▶ **Task to carry out**
Rewrite everything from the item line containing "Task: Select the radio" down to the one containing "Decrease opacity with" as a Markdown table with the columns Row and Line. Number each row, and leave out blank lines.

▶ **Input records**
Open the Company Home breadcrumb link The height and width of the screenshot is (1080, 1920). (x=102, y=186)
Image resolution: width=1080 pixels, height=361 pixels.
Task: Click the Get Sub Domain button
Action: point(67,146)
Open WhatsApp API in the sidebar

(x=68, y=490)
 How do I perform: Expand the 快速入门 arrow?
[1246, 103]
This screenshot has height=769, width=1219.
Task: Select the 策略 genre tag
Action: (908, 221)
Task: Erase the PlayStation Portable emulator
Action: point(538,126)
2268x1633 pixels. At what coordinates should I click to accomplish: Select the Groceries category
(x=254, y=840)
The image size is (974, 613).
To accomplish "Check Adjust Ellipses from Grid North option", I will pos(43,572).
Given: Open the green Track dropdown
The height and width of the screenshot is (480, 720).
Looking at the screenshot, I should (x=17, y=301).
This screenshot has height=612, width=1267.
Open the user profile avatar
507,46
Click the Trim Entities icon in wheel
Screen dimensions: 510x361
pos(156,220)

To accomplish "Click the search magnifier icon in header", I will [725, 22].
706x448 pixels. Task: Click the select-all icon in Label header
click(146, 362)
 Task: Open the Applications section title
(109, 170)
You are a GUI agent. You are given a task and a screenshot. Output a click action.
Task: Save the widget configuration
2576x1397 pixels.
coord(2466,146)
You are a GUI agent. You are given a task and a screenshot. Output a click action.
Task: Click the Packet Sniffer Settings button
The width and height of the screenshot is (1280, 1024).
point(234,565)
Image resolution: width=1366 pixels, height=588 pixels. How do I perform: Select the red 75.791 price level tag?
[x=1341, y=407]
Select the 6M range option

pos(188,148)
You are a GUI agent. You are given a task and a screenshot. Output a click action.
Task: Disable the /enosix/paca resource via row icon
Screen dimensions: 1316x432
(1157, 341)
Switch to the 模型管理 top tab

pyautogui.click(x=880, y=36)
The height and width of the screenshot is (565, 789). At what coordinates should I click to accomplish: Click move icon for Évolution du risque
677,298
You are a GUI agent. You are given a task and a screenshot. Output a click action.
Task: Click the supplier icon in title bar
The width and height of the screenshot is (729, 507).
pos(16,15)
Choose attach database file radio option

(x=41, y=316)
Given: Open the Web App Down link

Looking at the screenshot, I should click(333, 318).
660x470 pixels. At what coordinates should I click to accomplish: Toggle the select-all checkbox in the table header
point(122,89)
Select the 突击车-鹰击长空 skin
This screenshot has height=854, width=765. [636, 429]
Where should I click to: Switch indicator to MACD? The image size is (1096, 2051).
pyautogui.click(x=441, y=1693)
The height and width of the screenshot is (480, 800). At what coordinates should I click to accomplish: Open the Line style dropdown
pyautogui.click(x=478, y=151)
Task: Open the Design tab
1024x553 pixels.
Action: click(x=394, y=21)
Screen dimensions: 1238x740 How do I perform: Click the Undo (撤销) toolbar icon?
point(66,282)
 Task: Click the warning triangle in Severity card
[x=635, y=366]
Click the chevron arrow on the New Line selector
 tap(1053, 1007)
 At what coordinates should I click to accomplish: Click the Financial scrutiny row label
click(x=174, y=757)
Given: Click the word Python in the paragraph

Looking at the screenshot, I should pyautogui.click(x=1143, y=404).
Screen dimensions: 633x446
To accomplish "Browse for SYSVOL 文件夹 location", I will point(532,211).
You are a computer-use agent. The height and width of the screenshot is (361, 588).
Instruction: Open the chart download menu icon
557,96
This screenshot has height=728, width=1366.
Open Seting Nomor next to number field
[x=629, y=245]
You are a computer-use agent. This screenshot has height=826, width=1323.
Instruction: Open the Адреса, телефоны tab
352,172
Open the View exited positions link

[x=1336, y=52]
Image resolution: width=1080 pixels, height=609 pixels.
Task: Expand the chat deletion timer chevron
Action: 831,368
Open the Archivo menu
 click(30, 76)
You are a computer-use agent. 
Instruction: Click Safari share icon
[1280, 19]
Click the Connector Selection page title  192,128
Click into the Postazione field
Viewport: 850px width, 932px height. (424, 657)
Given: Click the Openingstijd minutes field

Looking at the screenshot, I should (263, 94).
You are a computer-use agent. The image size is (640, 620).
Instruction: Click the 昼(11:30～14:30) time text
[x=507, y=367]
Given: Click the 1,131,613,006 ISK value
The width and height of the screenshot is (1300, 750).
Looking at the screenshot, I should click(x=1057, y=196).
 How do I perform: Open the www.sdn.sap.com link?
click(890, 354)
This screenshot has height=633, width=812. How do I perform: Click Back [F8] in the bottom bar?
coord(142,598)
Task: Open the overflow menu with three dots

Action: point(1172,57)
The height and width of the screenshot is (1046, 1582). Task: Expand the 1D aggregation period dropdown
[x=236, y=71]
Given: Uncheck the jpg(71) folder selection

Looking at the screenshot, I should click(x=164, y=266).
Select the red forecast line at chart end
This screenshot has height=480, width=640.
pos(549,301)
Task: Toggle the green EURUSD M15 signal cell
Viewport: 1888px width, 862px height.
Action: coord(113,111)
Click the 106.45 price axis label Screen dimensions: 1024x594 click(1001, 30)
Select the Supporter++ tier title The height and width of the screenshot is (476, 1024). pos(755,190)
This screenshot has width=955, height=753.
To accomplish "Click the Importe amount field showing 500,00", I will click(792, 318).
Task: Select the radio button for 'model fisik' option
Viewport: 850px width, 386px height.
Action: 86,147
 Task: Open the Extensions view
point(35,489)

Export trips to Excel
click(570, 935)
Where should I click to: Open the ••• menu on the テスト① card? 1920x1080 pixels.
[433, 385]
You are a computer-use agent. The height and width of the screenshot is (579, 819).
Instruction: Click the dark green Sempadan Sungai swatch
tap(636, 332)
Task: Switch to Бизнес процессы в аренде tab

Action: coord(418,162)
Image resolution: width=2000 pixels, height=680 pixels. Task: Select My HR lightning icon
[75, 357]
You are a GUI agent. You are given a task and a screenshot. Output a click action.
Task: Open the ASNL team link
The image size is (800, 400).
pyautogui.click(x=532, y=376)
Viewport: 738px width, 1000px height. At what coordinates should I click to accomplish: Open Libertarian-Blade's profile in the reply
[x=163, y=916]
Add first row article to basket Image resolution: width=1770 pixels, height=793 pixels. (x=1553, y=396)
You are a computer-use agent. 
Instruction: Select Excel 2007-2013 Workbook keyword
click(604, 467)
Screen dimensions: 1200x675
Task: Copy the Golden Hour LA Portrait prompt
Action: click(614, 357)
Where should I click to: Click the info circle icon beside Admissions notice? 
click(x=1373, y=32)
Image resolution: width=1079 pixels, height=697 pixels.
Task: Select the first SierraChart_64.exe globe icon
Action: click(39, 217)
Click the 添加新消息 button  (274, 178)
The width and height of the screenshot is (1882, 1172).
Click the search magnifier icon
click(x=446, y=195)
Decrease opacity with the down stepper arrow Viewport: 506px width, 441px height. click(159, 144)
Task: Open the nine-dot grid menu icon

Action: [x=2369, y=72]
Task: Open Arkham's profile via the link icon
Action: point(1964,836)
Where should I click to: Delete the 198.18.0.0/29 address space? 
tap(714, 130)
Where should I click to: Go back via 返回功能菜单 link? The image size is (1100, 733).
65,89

▶ **Result of the exercise**
| Row | Line |
|---|---|
| 1 | Task: Select the radio button for 'model fisik' option |
| 2 | Viewport: 850px width, 386px height. |
| 3 | Action: 86,147 |
| 4 |  Task: Open the Extensions view |
| 5 | point(35,489) |
| 6 | Export trips to Excel |
| 7 | click(570, 935) |
| 8 | Where should I click to: Open the ••• menu on the テスト① card? 1920x1080 pixels. |
| 9 | [433, 385] |
| 10 | You are a computer-use agent. The height and width of the screenshot is (579, 819). |
| 11 | Instruction: Click the dark green Sempadan Sungai swatch |
| 12 | tap(636, 332) |
| 13 | Task: Switch to Бизнес процессы в аренде tab |
| 14 | Action: coord(418,162) |
| 15 | Image resolution: width=2000 pixels, height=680 pixels. Task: Select My HR lightning icon |
| 16 | [75, 357] |
| 17 | You are a GUI agent. You are given a task and a screenshot. Output a click action. |
| 18 | Task: Open the ASNL team link |
| 19 | The image size is (800, 400). |
| 20 | pyautogui.click(x=532, y=376) |
| 21 | Viewport: 738px width, 1000px height. At what coordinates should I click to accomplish: Open Libertarian-Blade's profile in the reply |
| 22 | [x=163, y=916] |
| 23 | Add first row article to basket Image resolution: width=1770 pixels, height=793 pixels. (x=1553, y=396) |
| 24 | You are a computer-use agent.  |
| 25 | Instruction: Select Excel 2007-2013 Workbook keyword |
| 26 | click(604, 467) |
| 27 | Screen dimensions: 1200x675 |
| 28 | Task: Copy the Golden Hour LA Portrait prompt |
| 29 | Action: click(614, 357) |
| 30 | Where should I click to: Click the info circle icon beside Admissions notice?  |
| 31 | click(x=1373, y=32) |
| 32 | Image resolution: width=1079 pixels, height=697 pixels. |
| 33 | Task: Select the first SierraChart_64.exe globe icon |
| 34 | Action: click(39, 217) |
| 35 | Click the 添加新消息 button  (274, 178) |
| 36 | The width and height of the screenshot is (1882, 1172). |
| 37 | Click the search magnifier icon |
| 38 | click(x=446, y=195) |
| 39 | Decrease opacity with the down stepper arrow Viewport: 506px width, 441px height. click(159, 144) |